Rules for Inferring Schema Node Types and Structure

This topic describes how the schema inference process translates the node types in an XML document to an XML Schema definition language (XSD) structure.

Element Inference Rules

This section describes the inference rules for element declarations. There are eight structures of element declarations that will be inferred:

  1. Element of simple type

  2. Empty element

  3. Empty element with attributes

  4. Element with attributes and simple content

  5. Element with a sequence of child elements

  6. Element with a sequence of child elements and attributes

  7. Element with a sequence of choices of child elements

  8. Element with a sequence of choices of child elements and attributes

Note

All complexType declarations are inferred as anonymous types. The only global element inferred is the root element; all other elements are local.

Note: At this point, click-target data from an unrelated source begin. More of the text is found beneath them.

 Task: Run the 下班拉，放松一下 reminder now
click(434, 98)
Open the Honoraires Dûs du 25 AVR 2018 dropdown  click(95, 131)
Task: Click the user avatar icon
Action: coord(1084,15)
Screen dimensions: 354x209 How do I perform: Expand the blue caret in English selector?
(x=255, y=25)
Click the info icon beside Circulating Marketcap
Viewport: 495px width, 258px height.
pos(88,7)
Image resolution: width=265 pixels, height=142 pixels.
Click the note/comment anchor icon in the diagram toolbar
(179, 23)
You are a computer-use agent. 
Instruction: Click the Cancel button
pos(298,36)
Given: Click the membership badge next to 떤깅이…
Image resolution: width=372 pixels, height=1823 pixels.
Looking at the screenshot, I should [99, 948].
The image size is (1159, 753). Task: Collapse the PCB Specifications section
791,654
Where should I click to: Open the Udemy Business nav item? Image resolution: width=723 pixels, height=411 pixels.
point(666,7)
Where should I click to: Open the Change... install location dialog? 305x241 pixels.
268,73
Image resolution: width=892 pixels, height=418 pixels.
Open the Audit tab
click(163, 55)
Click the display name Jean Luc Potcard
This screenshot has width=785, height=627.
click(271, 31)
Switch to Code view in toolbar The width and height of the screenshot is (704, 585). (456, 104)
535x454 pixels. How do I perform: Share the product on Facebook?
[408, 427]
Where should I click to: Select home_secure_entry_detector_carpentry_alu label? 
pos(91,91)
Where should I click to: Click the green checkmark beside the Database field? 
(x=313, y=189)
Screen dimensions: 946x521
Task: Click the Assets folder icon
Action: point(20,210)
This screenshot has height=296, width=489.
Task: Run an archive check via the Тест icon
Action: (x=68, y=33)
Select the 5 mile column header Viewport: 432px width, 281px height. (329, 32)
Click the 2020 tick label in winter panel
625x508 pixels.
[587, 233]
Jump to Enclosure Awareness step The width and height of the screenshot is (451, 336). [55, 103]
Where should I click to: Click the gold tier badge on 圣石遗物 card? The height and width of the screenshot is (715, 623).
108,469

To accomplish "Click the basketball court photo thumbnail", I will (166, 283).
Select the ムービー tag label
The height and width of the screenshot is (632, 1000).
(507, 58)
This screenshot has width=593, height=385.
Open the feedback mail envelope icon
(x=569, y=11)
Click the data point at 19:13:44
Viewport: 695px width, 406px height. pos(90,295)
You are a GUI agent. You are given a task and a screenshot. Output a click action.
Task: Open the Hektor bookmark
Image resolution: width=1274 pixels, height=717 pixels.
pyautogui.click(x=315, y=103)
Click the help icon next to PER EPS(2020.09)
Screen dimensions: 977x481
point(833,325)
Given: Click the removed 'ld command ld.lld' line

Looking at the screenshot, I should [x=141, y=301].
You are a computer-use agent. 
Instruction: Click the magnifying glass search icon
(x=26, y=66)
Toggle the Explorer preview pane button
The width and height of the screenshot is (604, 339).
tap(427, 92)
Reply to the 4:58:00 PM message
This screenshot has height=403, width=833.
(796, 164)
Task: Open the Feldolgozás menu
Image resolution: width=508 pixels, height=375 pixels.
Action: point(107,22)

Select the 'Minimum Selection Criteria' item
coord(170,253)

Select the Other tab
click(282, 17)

For more information about the schema inference process, see Inferring Schemas from XML Documents.

Simple Typed Element

The following table shows the XML input to the InferSchema method, and the XML schema generated. The bolded element shows the schema inferred for the simple type element.

For more information about the schema inference process, see Inferring Schemas from XML Documents.

XML Schema
<?xml version="1.0"?>

<root>text</root>
<?xml version="1.0" encoding="utf-8"?>

<xs:schema attributeFormDefault="unqualified" elementFormDefault="qualified" xml

ns:xs="http://www.w3.org/2001/XMLSchema">

<xs:element name="root" type="xs:string" />

</xs:schema>

Empty Element

The following table shows the XML input to the InferSchema method, and the XML schema generated. The bolded element shows the schema inferred for the empty element.

For more information about the schema inference process, see Inferring Schemas from XML Documents.

XML Schema
<?xml version="1.0"?>

<empty/>
<?xml version="1.0" encoding="utf-8"?>

<xs:schema attributeFormDefault="unqualified" elementFormDefault="qualified" xml

ns:xs="http://www.w3.org/2001/XMLSchema">

<xs:element name="empty" />

</xs:schema>

Empty Element with Attributes

The following table shows the XML input to the InferSchema method, and the XML schema generated. The bolded elements show the schema inferred for the empty element with attributes.

For more information about the schema inference process, see Inferring Schemas from XML Documents.

XML Schema
<?xml version="1.0"?>

<empty attribute1="text"/>
<?xml version="1.0" encoding="utf-8"?>

<xs:schema attributeFormDefault="unqualified" elementFormDefault="qualified" xml

ns:xs="http://www.w3.org/2001/XMLSchema">

<xs:element name="empty">

<xs:complexType>

<xs:attribute name="attribute1" type="xs:string" use="required" />

</xs:complexType>

</xs:element>

</xs:schema>

Element with Attributes and Simple Content

The following table shows the XML input to the InferSchema method, and the XML schema generated. The bolded elements show the schema inferred for an element with attributes and simple content.

For more information about the schema inference process, see Inferring Schemas from XML Documents.

XML Schema
<?xml version="1.0"?>

<root attribute1="text">value</root>
<?xml version="1.0" encoding="utf-8"?>

<xs:schema attributeFormDefault="unqualified" elementFormDefault="qualified" xml

ns:xs="http://www.w3.org/2001/XMLSchema">

<xs:element name="root">

<xs:complexType>

<xs:simpleContent>

<xs:extension base="xs:string">

<xs:attribute name="attribute1" type="xs:string" use="required" />

</xs:extension>

</xs:simpleContent>

</xs:complexType>

</xs:element>

</xs:schema>

Element with a Sequence of Child Elements

The following table shows the XML input to the InferSchema method, and the XML schema generated. The bolded elements show the schema inferred for an element with a sequence of child elements.

Note

Even if an element has only one child element, it is still treated as a sequence.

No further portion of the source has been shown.